I’ve expressed surprise repeatedly that anyone over the mental age of thirteen can enjoy Jim Butcher, let alone say he is a good writer or even an acceptable one in any way whatsoever. But the fact of course is that the people who enjoy him uncritically are not over that mental age–they love the puerile wish fulfillment of imagining themselves in Dresden’s shoes. When hot women kneel naked in front of him begging for sex, it’s them who get to revel in being so awesome and so irresistable that they can turn these women down and humiliate them too. There’s no other reason to read or appreciate this stuff, it’s so devoid of substance or merit. There is no reason Jim Butcher should be writing. Having established that, isn’t it odd when Jim Butcher’s fans will turn on people who read the same grade of stuff they do, for the same reason? In their heads, Kvothe, Harry Dresden, Takeshi Kovacs, and their ilk are elevated to a higher plane than “bullshit puerile wish-fulfillment fantasies” because reasons. For Kvothe it’s because (they believe) the writing is literary and good (no), for Takeshi Kovacs it’s because those books are high-concept (no, are you illiterate?), for Harry Dresden it’s–actually, I’m not sure what their excuse is for that one. Testimonials include “one of the best series I’ve read in a long time but more telling, the illiterate maggots that think Jim Butcher passes for tolerable say–
I dont think Ive ever found anything quite like the Dresden files. Most urban Fantasy Ive picked up tends to…. well suck. I tried a couple of the Sookie Stackhouse books, a few Anita Blake books, a Carrie Vaughn book, a few by Richelle Mead and couldnt get into any of them.
Then there’s this–
My wife and I love The Dresden Files series, but my other forays into Urban Fantasy indicate to me that pretty much everything else in the genre is like Twilight for grown-ups; heavy on the romance, low on excitement.

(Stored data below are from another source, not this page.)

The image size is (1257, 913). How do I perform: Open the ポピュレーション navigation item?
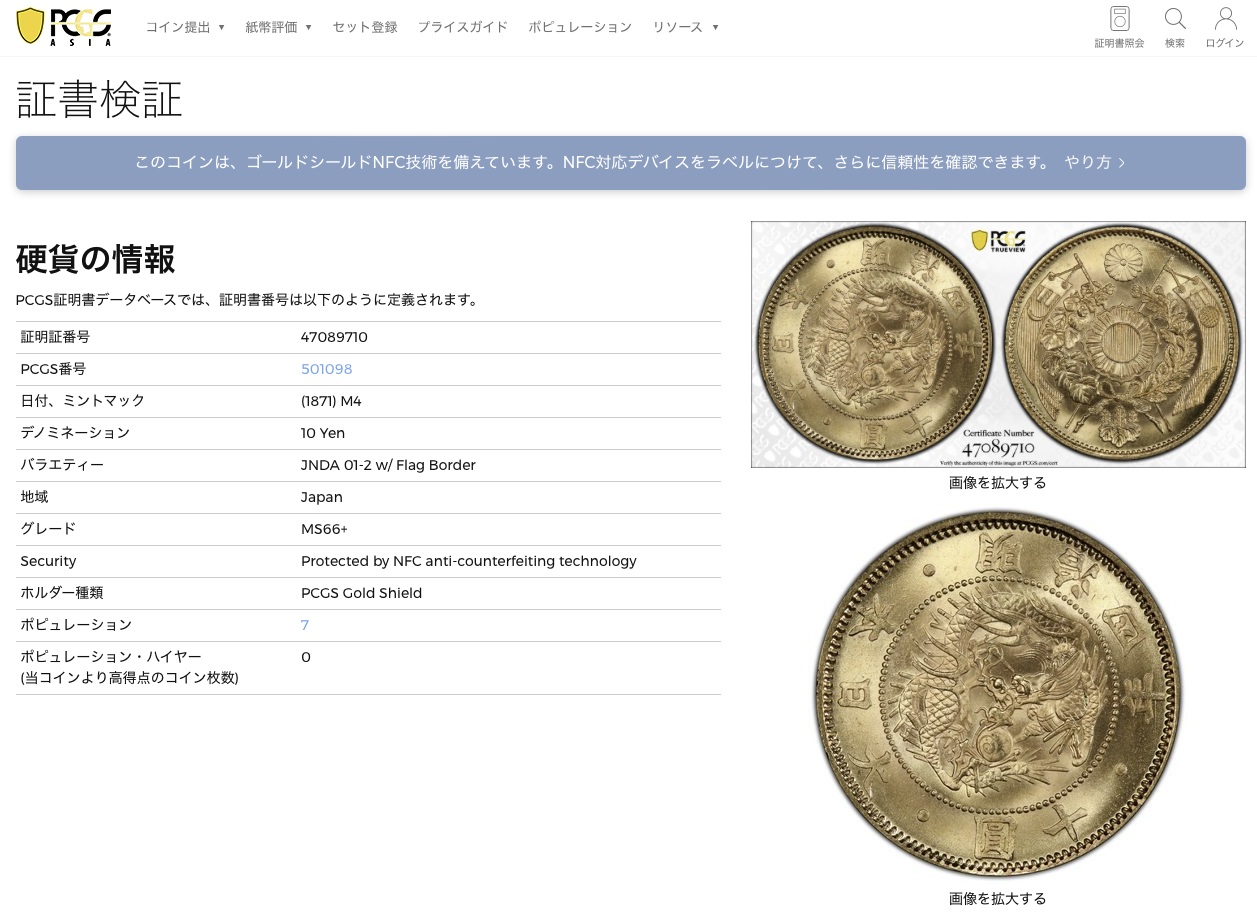(580, 27)
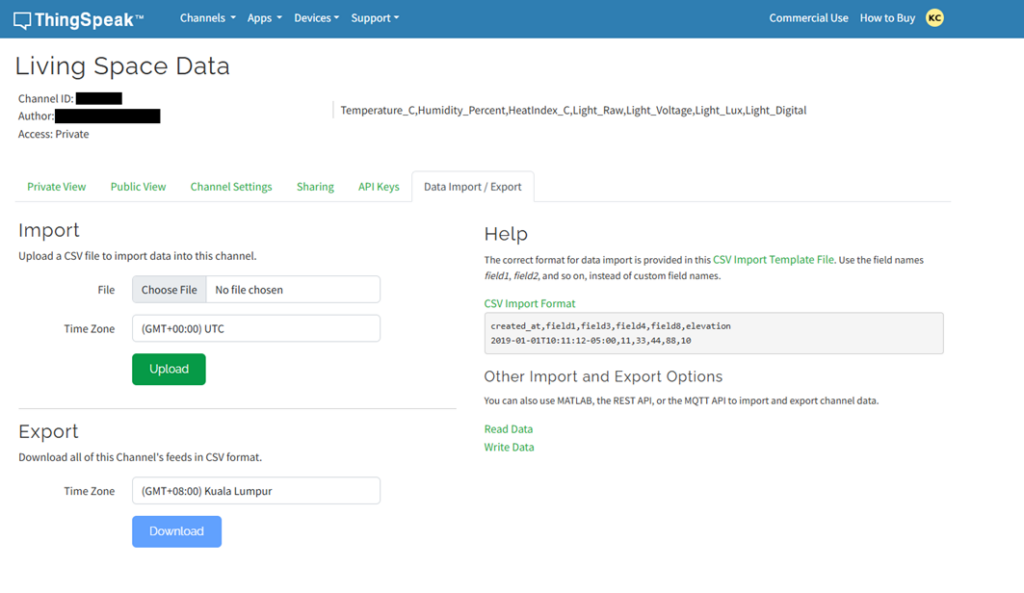Select the Sharing tab

point(315,187)
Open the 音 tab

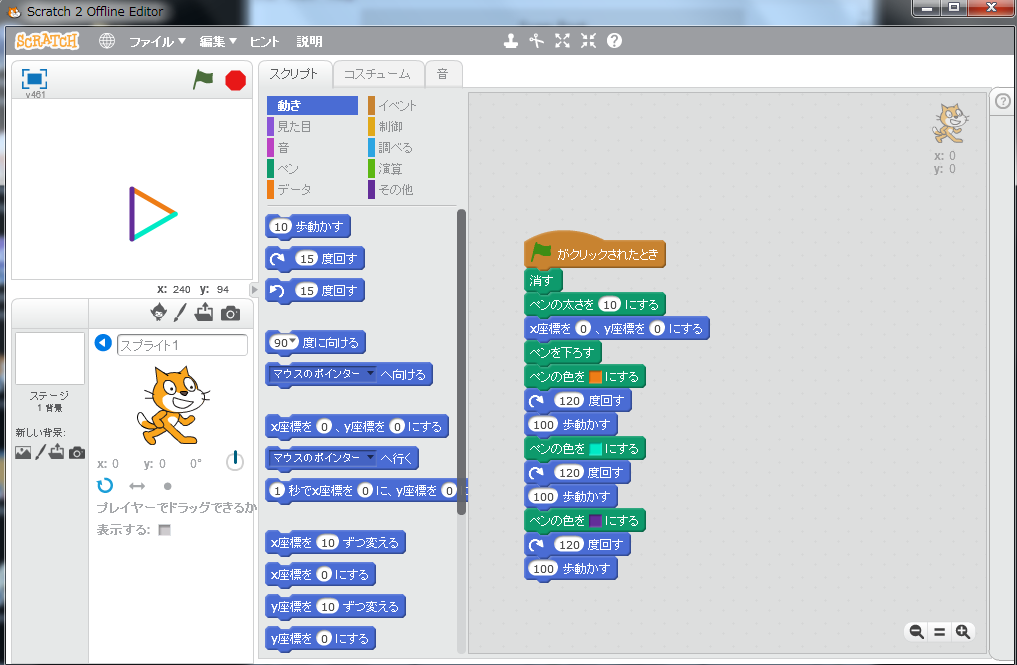pyautogui.click(x=442, y=73)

If one has no problem with Jim Butcher’s rabid misogyny and racism, I doubt they’d have any with Laurell K Hamilton’s or Charlaine Harris’. Likewise if one doesn’t mind Butcher’s vapidity, the low bars of the rest of the genre would be no obstacle either. So the singular difference is that Richelle Mead, Laurell K Hamilton and the rest are women writing female characters, which equals cooties. “Twilight for grown-ups” is an indictment, as though they weren’t reading juvenile manchild fap-fodder of no higher caliber or literary merit than Twilight.
It takes quite the combination of sexism and illiteracy to not recognize that.